Reproduce the material below word for word, starting at the line that contains "Find the location of a particular element. The image" and ending with its final line.

Data records:
▬▬▬▬▬▬▬▬▬▬

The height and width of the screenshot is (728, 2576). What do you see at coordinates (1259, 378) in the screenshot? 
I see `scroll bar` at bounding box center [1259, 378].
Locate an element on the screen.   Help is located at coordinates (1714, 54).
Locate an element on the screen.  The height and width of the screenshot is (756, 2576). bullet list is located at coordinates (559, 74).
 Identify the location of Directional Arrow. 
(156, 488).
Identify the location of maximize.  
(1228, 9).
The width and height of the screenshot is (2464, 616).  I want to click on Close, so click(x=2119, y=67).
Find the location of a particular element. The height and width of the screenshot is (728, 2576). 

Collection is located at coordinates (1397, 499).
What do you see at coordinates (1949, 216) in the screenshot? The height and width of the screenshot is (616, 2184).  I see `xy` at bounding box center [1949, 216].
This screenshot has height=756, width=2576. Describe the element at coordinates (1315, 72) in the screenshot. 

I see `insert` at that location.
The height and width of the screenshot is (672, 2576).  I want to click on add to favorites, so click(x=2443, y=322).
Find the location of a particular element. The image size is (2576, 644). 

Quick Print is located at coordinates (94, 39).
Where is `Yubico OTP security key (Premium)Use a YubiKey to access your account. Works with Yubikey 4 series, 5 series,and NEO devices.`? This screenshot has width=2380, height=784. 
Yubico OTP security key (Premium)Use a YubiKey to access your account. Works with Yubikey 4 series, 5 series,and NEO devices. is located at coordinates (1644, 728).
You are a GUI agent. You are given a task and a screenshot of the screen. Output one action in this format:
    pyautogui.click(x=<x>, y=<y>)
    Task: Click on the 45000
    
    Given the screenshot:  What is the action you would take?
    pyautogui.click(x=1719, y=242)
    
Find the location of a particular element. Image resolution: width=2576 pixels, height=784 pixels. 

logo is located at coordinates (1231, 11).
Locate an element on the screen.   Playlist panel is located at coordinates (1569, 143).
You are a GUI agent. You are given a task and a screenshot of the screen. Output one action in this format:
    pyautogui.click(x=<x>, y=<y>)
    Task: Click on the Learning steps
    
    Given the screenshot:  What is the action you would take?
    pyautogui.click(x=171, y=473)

▬▬▬▬▬▬▬▬▬▬

• [FINISHED TASK]:
Find the location of a particular element. The image size is (2576, 644). 

Quick Print is located at coordinates (94, 39).
Where is `Yubico OTP security key (Premium)Use a YubiKey to access your account. Works with Yubikey 4 series, 5 series,and NEO devices.`? This screenshot has width=2380, height=784. 
Yubico OTP security key (Premium)Use a YubiKey to access your account. Works with Yubikey 4 series, 5 series,and NEO devices. is located at coordinates (1644, 728).
You are a GUI agent. You are given a task and a screenshot of the screen. Output one action in this format:
    pyautogui.click(x=<x>, y=<y>)
    Task: Click on the 45000
    
    Given the screenshot:  What is the action you would take?
    pyautogui.click(x=1719, y=242)
    
Find the location of a particular element. Image resolution: width=2576 pixels, height=784 pixels. 

logo is located at coordinates (1231, 11).
Locate an element on the screen.   Playlist panel is located at coordinates (1569, 143).
You are a GUI agent. You are given a task and a screenshot of the screen. Output one action in this format:
    pyautogui.click(x=<x>, y=<y>)
    Task: Click on the Learning steps
    
    Given the screenshot:  What is the action you would take?
    pyautogui.click(x=171, y=473)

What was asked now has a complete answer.